The judgment is affirmed.   Robertson is awarded costs on appeal.


1.   The first amended complaint also included counts for “creditor's suit” (Code Civ. Proc., § 708.210 et seq.) and constructive trust.   Robertson obtained summary adjudication on the former count and Snapp has presented no authority or argument regarding the latter count, thereby waiving appellate review.  (Kim v. Sumitomo Bank (1993) 17 Cal.App.4th 974, 981-982, 21 Cal.Rptr.2d 834;  Unilogic, Inc. v. Burroughs Corp. (1992) 10 Cal.App.4th 612, 624, fn. 2, 12 Cal.Rptr.2d 741.)

2.   Snapp contends its cause of action for conversion, which has a three-year statute of limitations (Code Civ.

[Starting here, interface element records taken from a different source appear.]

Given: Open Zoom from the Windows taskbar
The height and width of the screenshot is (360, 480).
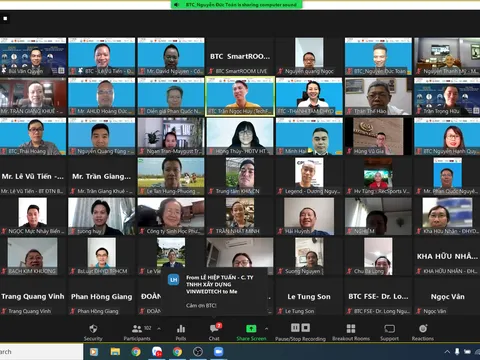Looking at the screenshot, I should pyautogui.click(x=218, y=352).
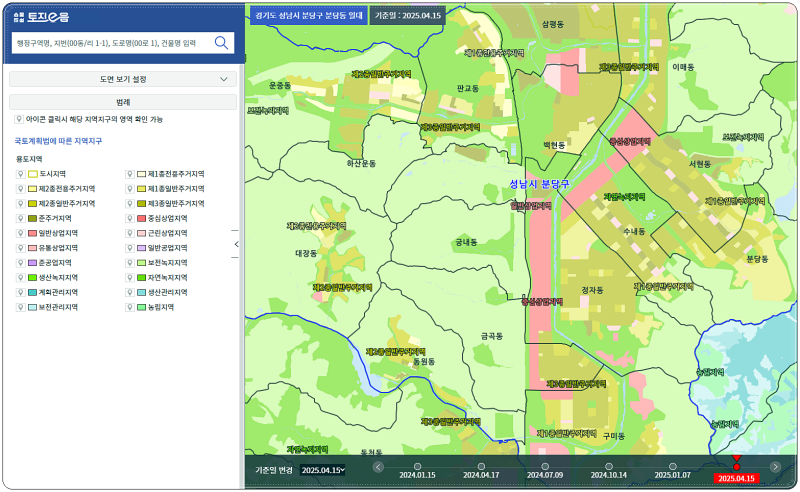Click location pin icon for 자연녹지지역
Viewport: 800px width, 492px height.
(129, 278)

Proc., § 338, subd. (c)), was timely because “the [TRG] accounts were not adjudged to be the property of SNAPP until the arbitration award” was rendered in October 1995.   However, a prior adjudication of ownership is not an element of a conversion claim.   Rather, the plaintiff's right to ownership or possession of the property at the time of conversion is an element to be proven in the conversion case.  (Messerall v. Fulwider (1988) 199 Cal.App.3d 1324, 1329, 245 Cal.Rptr. 548.)

BENKE, Acting P.J.

We concur:  McDONALD and O'ROURKE, JJ.